Si gadis memberitahunya.

"Oh," senyuman si orang asing mengembang, "nama kamu sendiri sudah mengingatkan saya pada puisi."

"Kata orang, nama itu doa, dan sepertinya doa orangtua saya meleset," si gadis mulai membuka diri, "nama saya berarti akhiran yang sama, dan kira memang begitu kira-kira. Apapun yang saya lakukan, akhirnya selalu sama. Ini kali keempat naskah saya ditolak penerbit."

"Saya nggak percaya sama teori macam itu," si orang asing mengedikkan bahu, "jadi, apa yang kamu lakukan sekarang?"

"Menulis, menunggu panggilan penerbit," cetus si gadis tanpa pikir panjang.

"Kamu tidak terlihat seperti orang yang sedang menunggu. Kamu terlihat seperti orang yang sedang mengejar."

Si orang asing tersenyum, dan begitu kagetnya si gadis sampai ia mengangkat kepala dan tatapan mereka bersiborok. Sayangnya si orang asing sudah keburu berdiri.

"Terima kasih tempatnya, saya masih ada urusan." Kemudian si orang asing pergi begitu saja.

"Masih pendiam seperti yang dulu."

Mungkin si gadis hanya membayangkannya, atau mungkin memang perkataan itu nyata. Yang jelas, ia masih sempat menoleh ke belakang untuk yang terakhir kali, mendapati spasi kosong di sana, kemudian kembali melamun bersama hujan yang menderas.

2013

Sungguh, perempuan muda itu tak mengerti kenapa hujan selalu menghancurkan mood-nya. Harusnya ia sudah sampai di kampung halamannya di Surabaya, hanya saja hujan membuat jalanan menjadi macet. Dihelanya napas penat, sambil membereskan helai-helai rambut yang berjatuhan di garis rahangnya.

"Akan jadi malam yang panjang," demikian ia menggumam di tengah malam.

"Tidak akan panjang kalau kamu menikmatinya."

Ucapan itu membuatnya merinding, dan si perempuan pun mendongak. Seorang lelaki kini berdiri di sampingnya, tubuhnya basah dari rambut sampai dada.
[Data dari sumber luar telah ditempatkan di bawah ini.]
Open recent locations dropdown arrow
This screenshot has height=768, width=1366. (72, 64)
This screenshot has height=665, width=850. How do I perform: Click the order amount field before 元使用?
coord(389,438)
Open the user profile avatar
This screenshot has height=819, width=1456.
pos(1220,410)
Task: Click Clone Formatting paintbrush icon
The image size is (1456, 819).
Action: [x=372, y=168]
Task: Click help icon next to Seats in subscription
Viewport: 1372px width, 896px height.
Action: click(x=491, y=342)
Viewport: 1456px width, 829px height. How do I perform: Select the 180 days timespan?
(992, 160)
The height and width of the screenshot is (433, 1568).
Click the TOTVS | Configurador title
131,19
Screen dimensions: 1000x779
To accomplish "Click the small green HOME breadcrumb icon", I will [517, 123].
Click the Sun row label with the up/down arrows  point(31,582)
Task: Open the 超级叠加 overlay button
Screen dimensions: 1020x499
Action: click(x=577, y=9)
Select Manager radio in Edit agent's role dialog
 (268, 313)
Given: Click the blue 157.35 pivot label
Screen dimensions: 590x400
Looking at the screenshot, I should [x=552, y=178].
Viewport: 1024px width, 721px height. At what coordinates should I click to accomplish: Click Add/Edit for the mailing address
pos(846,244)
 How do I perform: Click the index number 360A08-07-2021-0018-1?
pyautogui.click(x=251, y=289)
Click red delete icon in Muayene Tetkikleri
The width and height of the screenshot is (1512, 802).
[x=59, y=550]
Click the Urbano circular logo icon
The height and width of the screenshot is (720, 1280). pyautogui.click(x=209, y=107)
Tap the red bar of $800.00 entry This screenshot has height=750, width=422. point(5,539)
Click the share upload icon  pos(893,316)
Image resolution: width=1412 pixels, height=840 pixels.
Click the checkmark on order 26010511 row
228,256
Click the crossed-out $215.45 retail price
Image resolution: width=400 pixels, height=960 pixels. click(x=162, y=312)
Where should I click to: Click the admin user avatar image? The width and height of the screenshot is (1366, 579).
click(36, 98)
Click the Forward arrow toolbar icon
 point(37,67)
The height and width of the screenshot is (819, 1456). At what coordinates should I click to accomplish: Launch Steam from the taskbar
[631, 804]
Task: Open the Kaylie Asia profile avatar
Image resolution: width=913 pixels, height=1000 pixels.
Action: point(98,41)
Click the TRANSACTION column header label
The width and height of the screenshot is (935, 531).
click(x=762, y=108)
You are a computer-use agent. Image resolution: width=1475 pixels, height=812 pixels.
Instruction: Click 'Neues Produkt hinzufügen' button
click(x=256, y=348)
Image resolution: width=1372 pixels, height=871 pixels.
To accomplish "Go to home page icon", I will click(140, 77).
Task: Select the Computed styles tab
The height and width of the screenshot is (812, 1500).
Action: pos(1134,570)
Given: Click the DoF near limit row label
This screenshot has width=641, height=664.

Wajahnya ramah, matanya secemerlang bulan.

"Boleh geser?" tanyanya, memainkan matanya.

Alih-alih bergeser, si perempuan berdiri. "Silakan, kamu duduk di pojok saja."

"Terima kasih, ini sempurna. Saya suka hujan," komentarnya seraya mengubah posisi duduk senyaman mungkin. Si perempuan ragu-ragu sejenak, dan duduk pada akhirnya, merasa tidak nyaman dengan zona sedekat ini dengan lawan jenis. Ia bukan perempuan konversional, tidak setertutup itu pada dunia, dan juga mengikuti tren layaknya gadis-gadis pada usianya. Tapi ia tak bisa sesokdekat ini dengan orang yyang baru dikenalnya.

"Saya nggak suka hujan," ia memutuskan untuk jujur.

"Oh ya?" Si lelaki menatapnya tertarik. "Kamu orang kesekian yang bilang nggak suka hujan."

"Hm? Banyak kan, yang benci hujan," si perempuan tertawa acuh.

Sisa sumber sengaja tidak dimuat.